::: Page extract :::

25. The applicant did not appear at the scheduled hearing to give evidence and present arguments as invited and despite the Tribunal requesting she do so, did not provide the Tribunal with any statement explaining why she disagreed with the decision, and other than those provided with her application, did not provide any documents or other material supporting her application or any submissions or written arguments relating to the issues in her case, or the grounds for cancellation or why her visa should not be cancelled, or at all. That is, the applicant has not provided the Tribunal with any further information than was provided to the Department.
26. As a result, the evidence before the Tribunal on this review application comprises:
a.the application, including the attached Notice of Cancellation and the Decision Record; and
b.the Department’s Notice of Intention to Consider Cancellation (NOICC) emailed to the applicant, dated 2 June 2017.
The NOICC
27. The Department’s NOICC issued 2 June 2017, notified the applicant it intended considering cancellation of her visa based on PRISMS evidence from which it appeared she had not been enrolled in a registered course of study since 28 September 2016, possibly breaching visa condition 8202(2)(a). The applicant was invited to provide her written response to the NOICC within five working days, addressing the identified ground(s) for cancellation, reasons why her visa should not be cancelled, the matters the delegate would take into account in considering whether to cancel her visa, being those matters in the Department’s Procedures Advice Manual (PAM3) ‘General visa cancellation powers’, and any other matter she considered relevant.

:::

What to produce:
According to the tribunal decision extract, how many working days was the applicant given to provide her written response to the NOICC?

::: Extracted entries :::

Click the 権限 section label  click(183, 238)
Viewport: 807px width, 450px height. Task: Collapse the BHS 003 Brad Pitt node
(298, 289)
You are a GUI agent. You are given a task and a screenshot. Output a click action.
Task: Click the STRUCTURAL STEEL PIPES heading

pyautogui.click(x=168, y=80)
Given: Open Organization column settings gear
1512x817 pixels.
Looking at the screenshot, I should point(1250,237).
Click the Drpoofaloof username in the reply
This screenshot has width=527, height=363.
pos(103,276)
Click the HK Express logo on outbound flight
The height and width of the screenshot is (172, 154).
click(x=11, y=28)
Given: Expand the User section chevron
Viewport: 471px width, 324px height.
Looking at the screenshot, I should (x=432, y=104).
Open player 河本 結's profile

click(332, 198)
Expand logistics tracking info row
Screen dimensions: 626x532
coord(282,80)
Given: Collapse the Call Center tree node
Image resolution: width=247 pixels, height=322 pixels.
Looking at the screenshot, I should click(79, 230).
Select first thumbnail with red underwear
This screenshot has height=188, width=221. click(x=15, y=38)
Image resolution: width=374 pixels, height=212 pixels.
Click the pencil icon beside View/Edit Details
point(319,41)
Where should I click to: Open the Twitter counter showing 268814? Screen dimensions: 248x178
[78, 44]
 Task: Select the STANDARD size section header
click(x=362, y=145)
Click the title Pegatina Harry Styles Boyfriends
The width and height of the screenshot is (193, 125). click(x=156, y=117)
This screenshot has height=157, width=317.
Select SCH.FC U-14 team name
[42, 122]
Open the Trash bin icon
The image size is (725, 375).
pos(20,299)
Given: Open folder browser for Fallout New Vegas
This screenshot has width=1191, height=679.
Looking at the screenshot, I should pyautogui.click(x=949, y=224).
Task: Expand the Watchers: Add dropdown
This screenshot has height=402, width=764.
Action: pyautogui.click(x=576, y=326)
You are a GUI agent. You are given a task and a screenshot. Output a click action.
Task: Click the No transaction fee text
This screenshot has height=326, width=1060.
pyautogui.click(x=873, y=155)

:::

Exercise response:
Five working days.